# Bad interview score for local 332 :(



## Sanfran (Dec 17, 2012)

I scored a 70% on the oral interview, it didn't tell me my ranking. Am I pretty much screw?


----------



## HARRY304E (Sep 15, 2010)

Sanfran said:


> I scored a 70% on the oral interview, it didn't tell me my ranking. Am I pretty much screw?



No you're not screwed,

Remember ...

*"I have not failed. I've just found 10,000 ways that won't work.” 
― Thomas A. Edison*

Well what does that mean? It means you'll be fine,just work harder.

Welcome aboard...


----------



## CADPoint (Jul 5, 2007)

Some quotes from a man in another era: Winston Churchill

“Success is not final, failure is not fatal: it is the courage to continue that counts.”

"To improve is to change; to be perfect is to change often."

“Success consists of going from failure to failure without loss of enthusiasm.”

“Character may be manifested in the great moments, but it is made in the small ones.”

"Courage is the first of human qualities because it is the quality that guarantees all the others."

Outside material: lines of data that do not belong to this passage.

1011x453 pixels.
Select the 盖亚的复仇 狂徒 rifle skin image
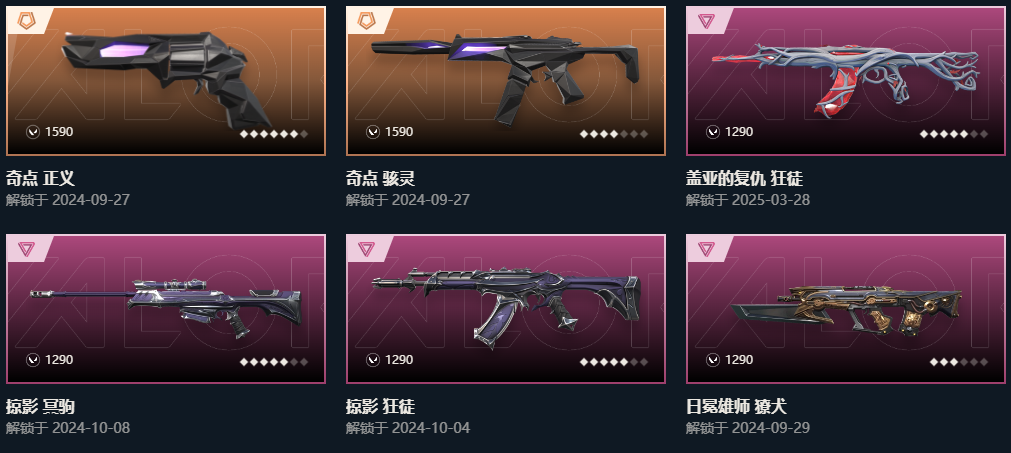pos(846,79)
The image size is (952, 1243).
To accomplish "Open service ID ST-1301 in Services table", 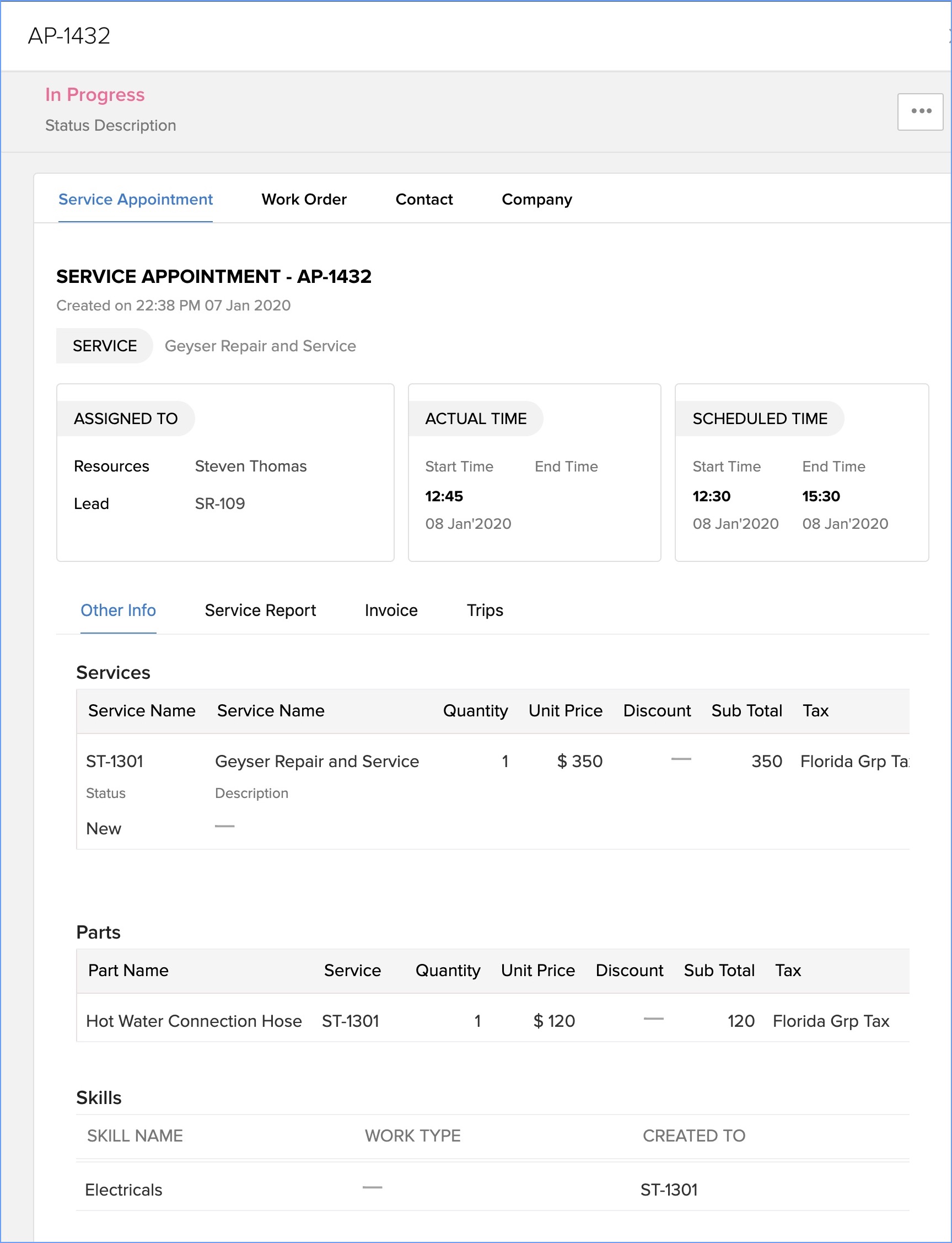I will 115,761.
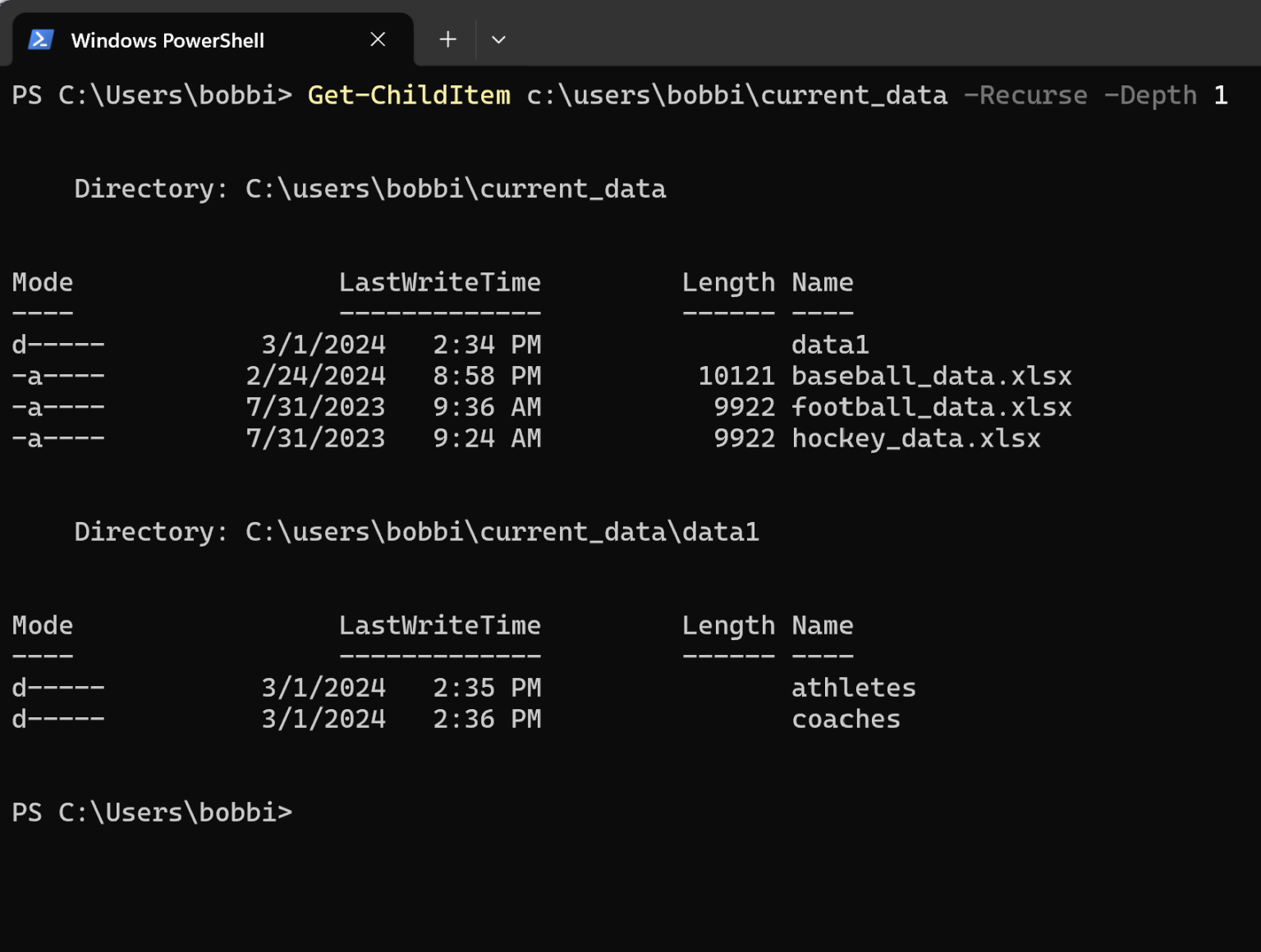Click the baseball_data.xlsx file name
1261x952 pixels.
pyautogui.click(x=931, y=376)
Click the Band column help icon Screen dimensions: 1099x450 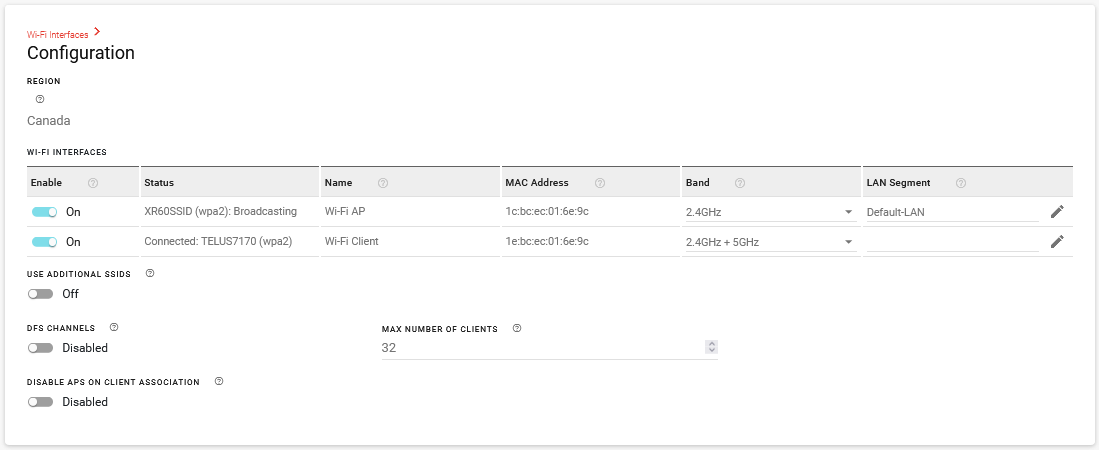[739, 183]
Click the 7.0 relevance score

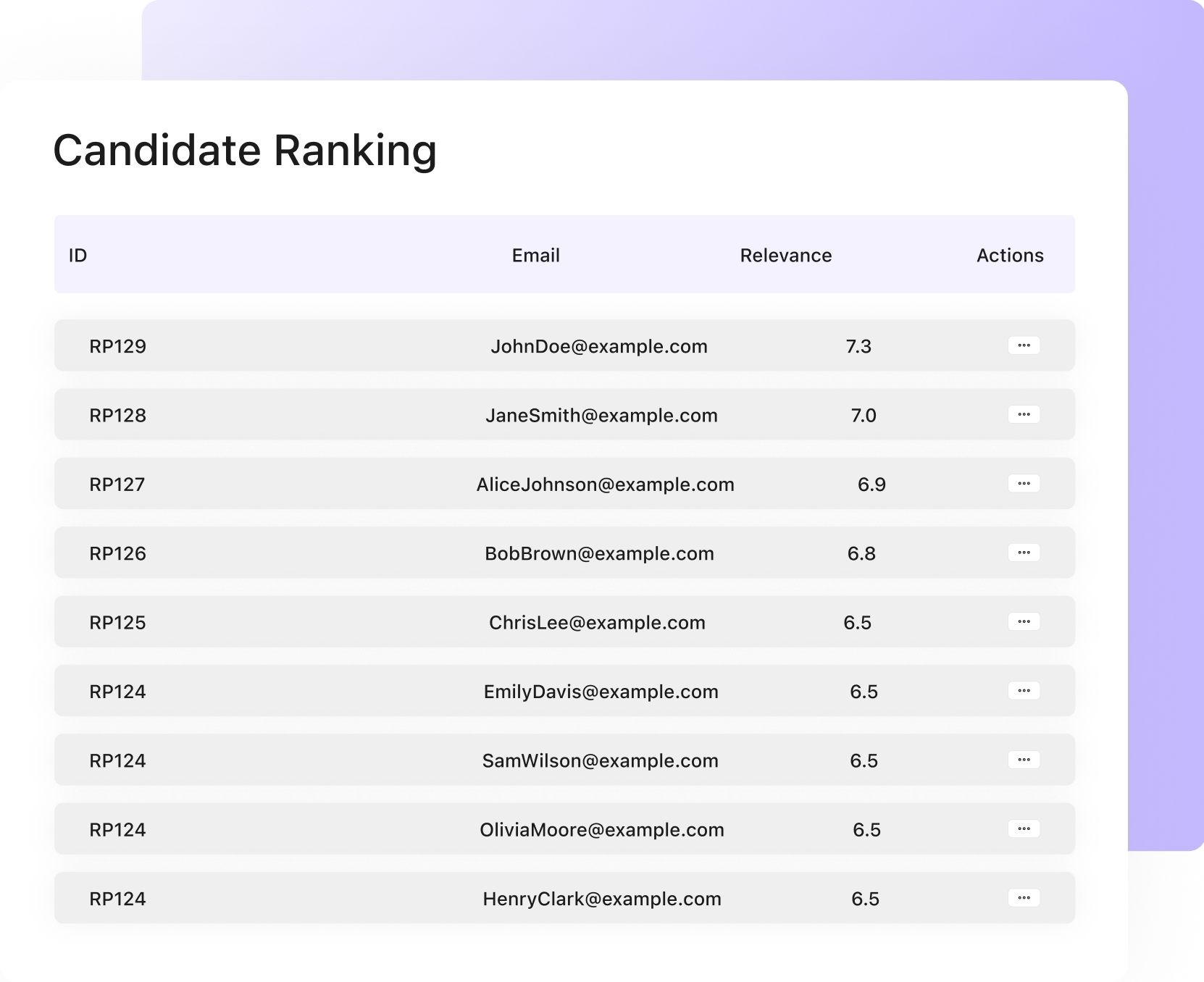(x=863, y=416)

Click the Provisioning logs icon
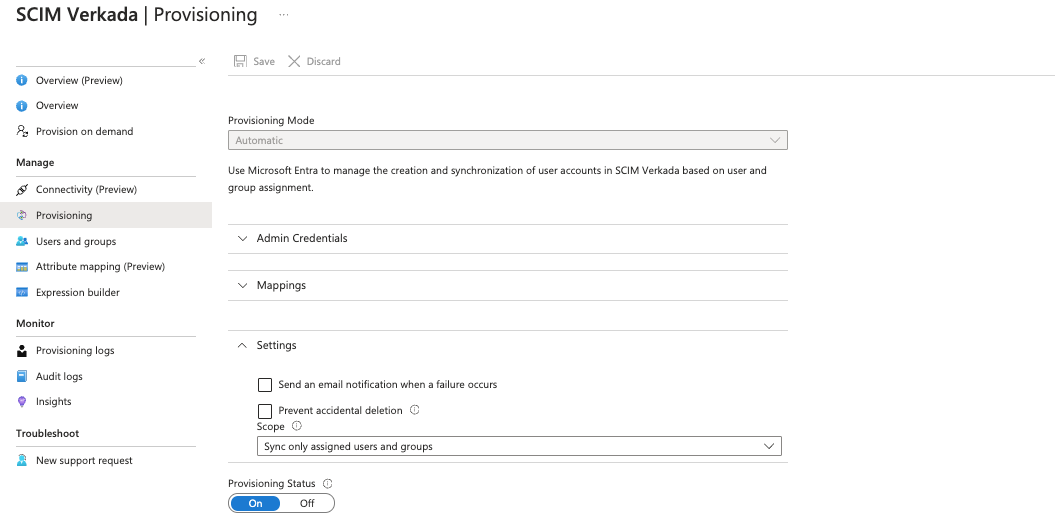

“If you are going through hell, keep going.”

Welcome to the forum!


----------



## Sanfran (Dec 17, 2012)

Thanks guys, I will try again if I don't get in the first time, eventually i will.  There's also another local closer to my house, so ill apply there.


----------



## Bootss (Dec 30, 2011)

train yourself there's a good electrical program at Laney college in Oakland.
go beat the bushes at non union contractors get a job


----------



## butcher733 (Aug 4, 2012)

How did you do on the written?


----------



## Sanfran (Dec 17, 2012)

butcher733 said:


> How did you do on the written?


They never told me my test score but im sure I aced the test.

Just found out Im 500 out of 750 people on the waiting list, no way im getting in..


----------



## lefleuron (May 22, 2010)

Lep said:


> train yourself there's a good electrical program at Laney college in Oakland.
> go beat the bushes at non union contractors get a job


 Yeah, you should be willing to work for way less.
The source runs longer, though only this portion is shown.